Work task: Check each line of the listing for the string "computer". Copy those where it appears.

::::::

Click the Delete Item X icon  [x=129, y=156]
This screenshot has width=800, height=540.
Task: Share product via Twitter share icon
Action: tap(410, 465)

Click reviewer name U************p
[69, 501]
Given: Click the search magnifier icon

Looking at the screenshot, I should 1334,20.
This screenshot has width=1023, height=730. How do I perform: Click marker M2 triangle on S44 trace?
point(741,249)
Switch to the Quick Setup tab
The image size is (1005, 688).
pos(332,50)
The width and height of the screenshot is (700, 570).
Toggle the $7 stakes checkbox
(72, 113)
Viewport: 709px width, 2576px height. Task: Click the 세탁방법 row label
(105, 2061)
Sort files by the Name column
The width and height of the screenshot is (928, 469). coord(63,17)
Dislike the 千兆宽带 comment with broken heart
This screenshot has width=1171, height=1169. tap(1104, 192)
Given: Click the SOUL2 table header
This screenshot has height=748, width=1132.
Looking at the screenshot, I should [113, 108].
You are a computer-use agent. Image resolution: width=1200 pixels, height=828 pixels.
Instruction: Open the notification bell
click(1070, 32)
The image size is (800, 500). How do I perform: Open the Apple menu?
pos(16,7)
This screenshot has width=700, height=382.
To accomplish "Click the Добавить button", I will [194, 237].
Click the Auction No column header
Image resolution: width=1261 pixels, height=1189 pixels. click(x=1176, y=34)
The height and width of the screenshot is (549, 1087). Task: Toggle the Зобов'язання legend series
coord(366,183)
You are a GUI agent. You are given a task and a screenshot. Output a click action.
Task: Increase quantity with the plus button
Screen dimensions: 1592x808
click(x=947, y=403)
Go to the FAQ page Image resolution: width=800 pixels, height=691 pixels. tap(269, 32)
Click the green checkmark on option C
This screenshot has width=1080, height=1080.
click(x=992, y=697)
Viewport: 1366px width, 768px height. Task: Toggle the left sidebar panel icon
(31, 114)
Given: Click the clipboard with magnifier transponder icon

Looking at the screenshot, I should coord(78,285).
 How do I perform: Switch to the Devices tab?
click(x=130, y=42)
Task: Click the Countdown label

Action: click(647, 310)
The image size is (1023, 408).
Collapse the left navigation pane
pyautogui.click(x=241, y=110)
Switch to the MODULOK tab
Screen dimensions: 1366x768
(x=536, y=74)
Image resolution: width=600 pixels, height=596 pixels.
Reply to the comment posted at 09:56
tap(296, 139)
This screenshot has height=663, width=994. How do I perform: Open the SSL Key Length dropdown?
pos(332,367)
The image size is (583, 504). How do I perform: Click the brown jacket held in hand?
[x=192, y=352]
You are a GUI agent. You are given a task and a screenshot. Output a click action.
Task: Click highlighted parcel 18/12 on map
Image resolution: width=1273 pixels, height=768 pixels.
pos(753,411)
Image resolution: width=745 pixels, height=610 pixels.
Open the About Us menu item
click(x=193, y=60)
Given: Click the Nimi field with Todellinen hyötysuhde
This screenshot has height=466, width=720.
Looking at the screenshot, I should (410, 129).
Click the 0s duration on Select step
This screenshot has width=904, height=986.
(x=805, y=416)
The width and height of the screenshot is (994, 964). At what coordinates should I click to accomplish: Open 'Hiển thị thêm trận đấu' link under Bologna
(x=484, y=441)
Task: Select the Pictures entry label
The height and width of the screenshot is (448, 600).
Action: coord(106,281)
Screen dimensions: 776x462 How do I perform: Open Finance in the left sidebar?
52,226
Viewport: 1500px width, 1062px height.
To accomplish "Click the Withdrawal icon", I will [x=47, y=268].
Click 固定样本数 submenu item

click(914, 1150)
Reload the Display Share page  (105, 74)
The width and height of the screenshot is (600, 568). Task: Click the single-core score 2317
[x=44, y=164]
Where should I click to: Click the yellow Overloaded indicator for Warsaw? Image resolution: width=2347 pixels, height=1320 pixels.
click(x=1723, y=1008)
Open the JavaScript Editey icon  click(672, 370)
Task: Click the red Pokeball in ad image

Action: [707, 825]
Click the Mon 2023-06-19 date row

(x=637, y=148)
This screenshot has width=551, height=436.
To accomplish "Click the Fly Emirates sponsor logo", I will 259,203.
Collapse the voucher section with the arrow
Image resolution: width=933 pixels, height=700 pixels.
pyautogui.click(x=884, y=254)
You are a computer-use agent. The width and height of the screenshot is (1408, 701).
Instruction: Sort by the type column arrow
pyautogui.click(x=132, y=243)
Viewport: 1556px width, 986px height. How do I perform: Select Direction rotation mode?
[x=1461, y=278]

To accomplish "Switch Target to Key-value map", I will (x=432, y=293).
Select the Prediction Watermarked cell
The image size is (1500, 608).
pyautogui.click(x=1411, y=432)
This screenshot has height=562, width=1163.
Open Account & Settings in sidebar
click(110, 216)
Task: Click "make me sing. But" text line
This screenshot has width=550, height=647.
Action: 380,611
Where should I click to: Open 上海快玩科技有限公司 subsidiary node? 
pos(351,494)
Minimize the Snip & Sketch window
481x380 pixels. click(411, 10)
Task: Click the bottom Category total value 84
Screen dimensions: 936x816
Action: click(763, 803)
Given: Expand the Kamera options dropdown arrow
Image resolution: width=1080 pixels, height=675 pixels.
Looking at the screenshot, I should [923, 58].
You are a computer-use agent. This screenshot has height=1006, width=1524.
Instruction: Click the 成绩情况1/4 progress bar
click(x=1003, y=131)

::::::

Exercise result:
You are a computer-use agent. Image resolution: width=1200 pixels, height=828 pixels.
You are a computer-use agent. The width and height of the screenshot is (1408, 701).
You are a computer-use agent. This screenshot has height=1006, width=1524.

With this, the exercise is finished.